[SUPPLIED DATA Boundary: Start]

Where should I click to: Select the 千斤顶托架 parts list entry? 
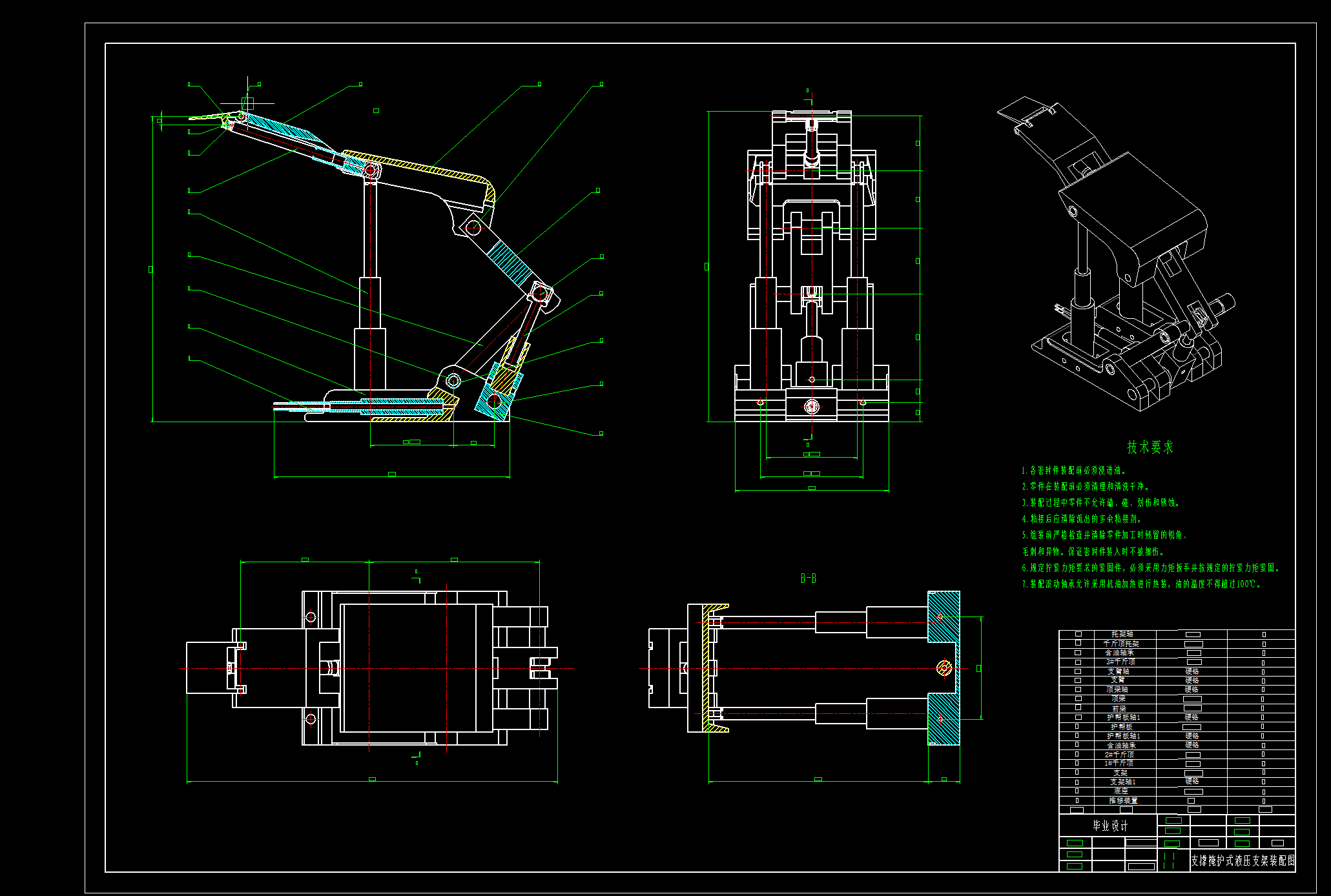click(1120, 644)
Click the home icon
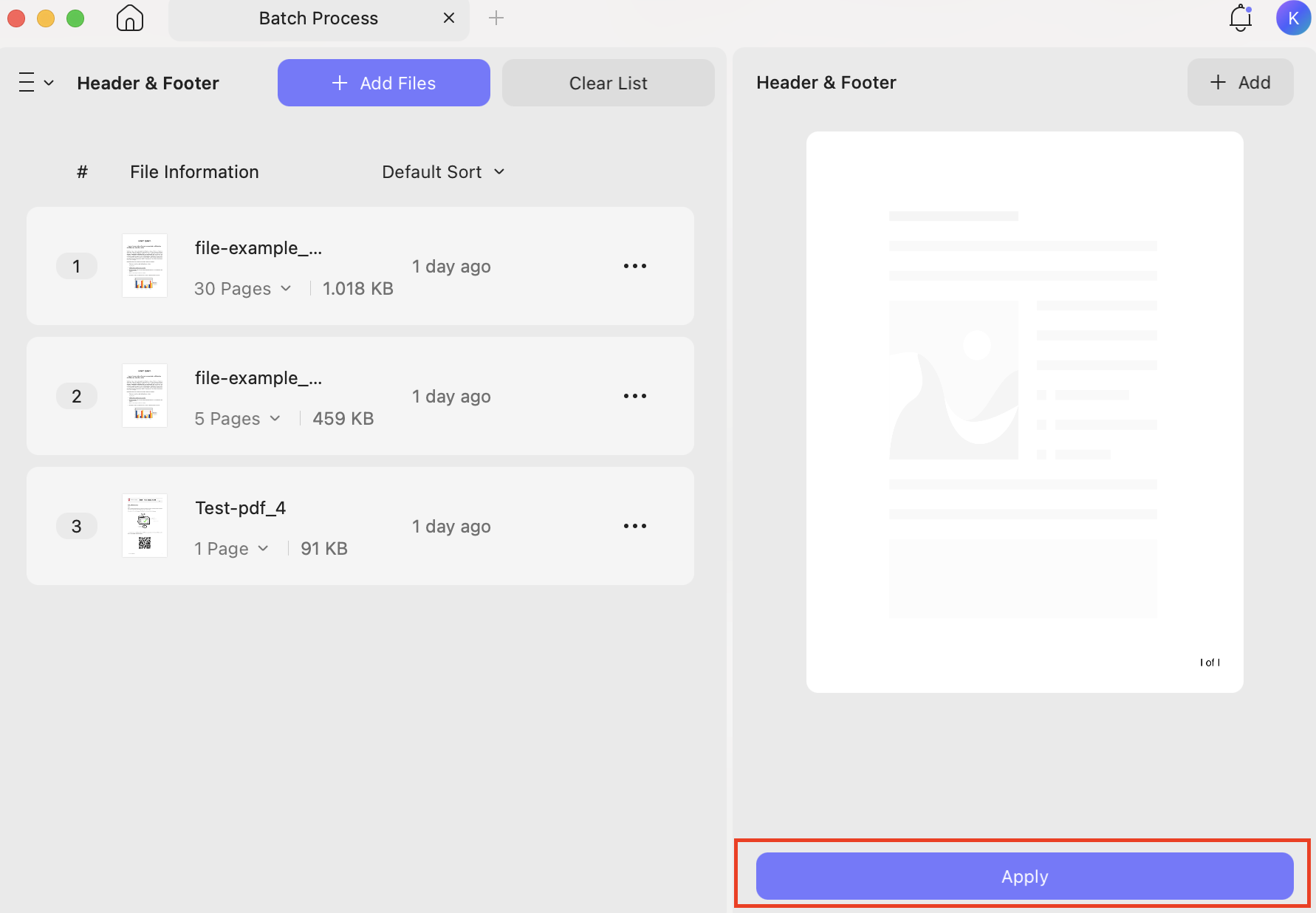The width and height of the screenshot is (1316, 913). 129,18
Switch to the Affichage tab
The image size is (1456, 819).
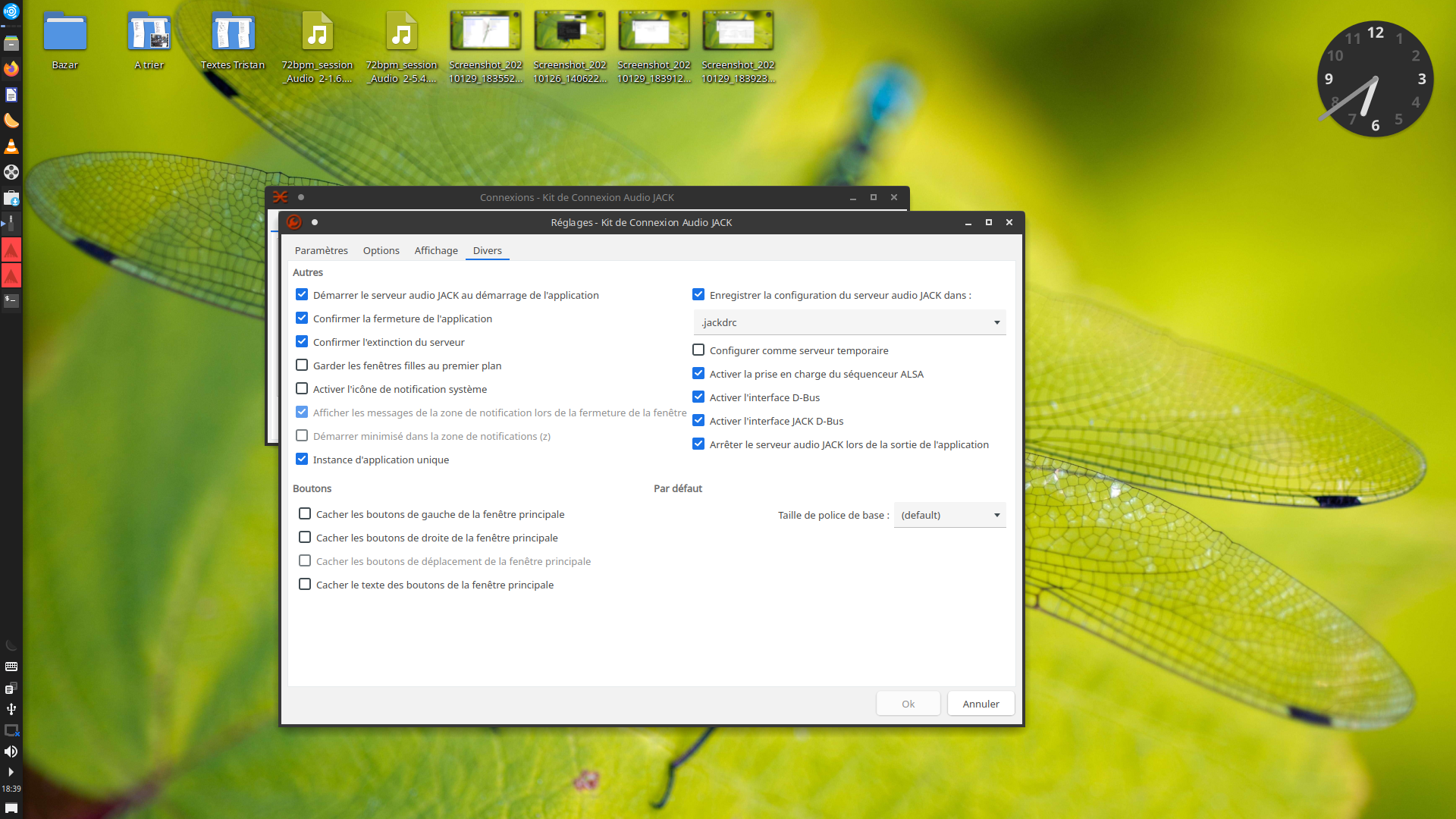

[SUPPLIED DATA Boundary: End]

## WHAT THIS TASK INVOLVES
A picture must not appear in the copy. Transcribe exactly the lines from the one with "Switch to the Affichage tab" through the final line of the entries, both included, and no more.

## WRITTEN RESPONSE
Switch to the Affichage tab
The image size is (1456, 819).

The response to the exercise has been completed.